Nutrition for outdoor colonies of domestic rabbits.

Feeding Colonies of Domestic Community Rabbits

By Debby Widolf

Feeding colonies of community rabbits can present the volunteers and caregivers with challenges. Some of these being: how many rabbits are there, what is the current environment, weather, availability of natural food sources, are there very young rabbits, lactating and pregnant mothers? Will the colony be moved to a different location? A look at where the food sources are located, vulnerability to predators, (humans included), will you have the cooperation of the property holders, and the practical questions of what the financial resources are, numbers of volunteers and commitment to care. How the feeding and watering is managed is dependent on investigating these variables.
In a temperate climate where dense food sources are plentiful and a large foraging area is present, most of the rabbits basic food needs may be met for a limited time. As the colony grows however, natural food resources become scarce even in the best of conditions. Where there are seasonal changes, finding nutritious food as harsh weather arrives leads to stress, disease and death of many unmanaged colonies of domestic rabbits. Most often these rabbits are in need of nutritional food and a clean water source.
As a beginning, large groups of rabbits can be fed bales of alfalfa hay or alfalfa blend hay and survive on this food. The hay must be protected from getting wet, moldy and used as a nesting place by other animals. Two X bases made out of wood and two inch wire can be constructed with a hinged metal lid on top to keep the hay dry and a few inches off the ground. A quick container can be made out of a large Rubbermaid tub with lid. Anchor the inside of the tub to the ground. Make a 4-5 inch hole in both ends a couple inches off the ground and keep the tub stuffed with fresh hay.

Nutrition for Outdoor Colonies of Community Rabbits

By Lucile C. Moore, PhD 

When feeding colonies of domestic rabbits that live outdoors in a wild state it is first necessary to forget all one has learned about feeding companion rabbits, for the nutritional needs are quite different. Firstly, colonies of rabbits usually consist of rabbits of varying ages, breeds/mixes, and health; and some pregnant or lactating females.

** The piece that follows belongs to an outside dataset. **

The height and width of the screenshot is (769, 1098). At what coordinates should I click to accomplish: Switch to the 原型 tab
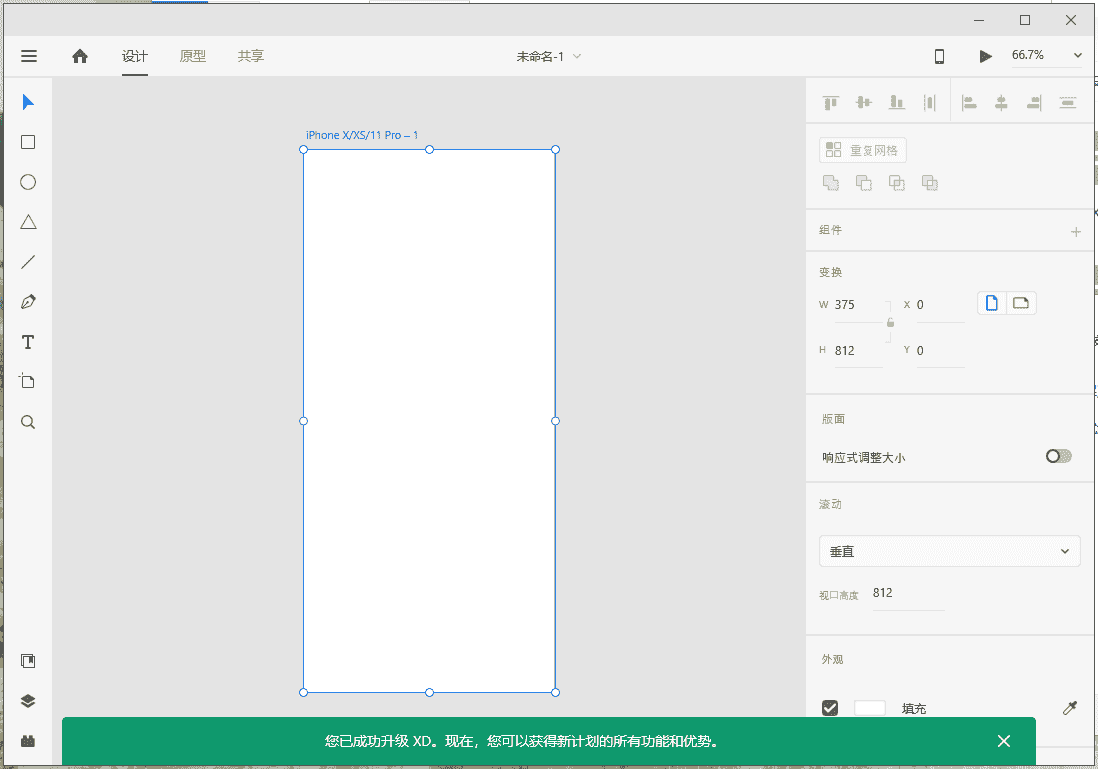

Since it is not possible to feed each community rabbit individually, the food provided to the colony needs to meet the nutritional requirements of all these rabbits. Secondly, the rabbits in outdoor colonies expend a great deal more energy than companion rabbits. Dominance encounters, fleeing from predators, and surviving harsh weather all utilize a great deal of energy. If food provides inadequate nutrition, rabbits become weak and more likely to succumb to disease and predators.

Generally, providing colony rabbits with adequate nutrition means providing high-protein high-energy foods, although this may vary a little depending upon the location of the colony and what plants are growing in the environment of a particular community of rabbits. In most cases, a good alfalfa hay with lots of leaves (the more leaves the more protein, fat, and carbohydrates) is the best choice. If it is possible to provide pellets to a community, alfalfa-based pellets will provide better nutrition. If the colony is located where lots of greenery is available for rabbits to forage on, the alfalfa hay can be supplemented with grass hay (again the more leaves the higher nutrient values), but in arid areas where native vegetation is sparse the hay provided should be primarily alfalfa. Keeping both hay and pellets protected (see Debby Widolf’s article above) is extremely important since toxins from moldy hay or pellets can be deadly to the rabbits.

In addition to a high-energy staple such as alfalfa hay or pellets, it is critical to provide adequate clean water. Rabbits that depend upon hay and/or pellets as a primary food source need more water than rabbits whose diets consist primarily of succulent green plants. An adequate water supply also helps keep the urinary tract healthy, especially when the rabbit is consuming a lot of alfalfa hay and pellets.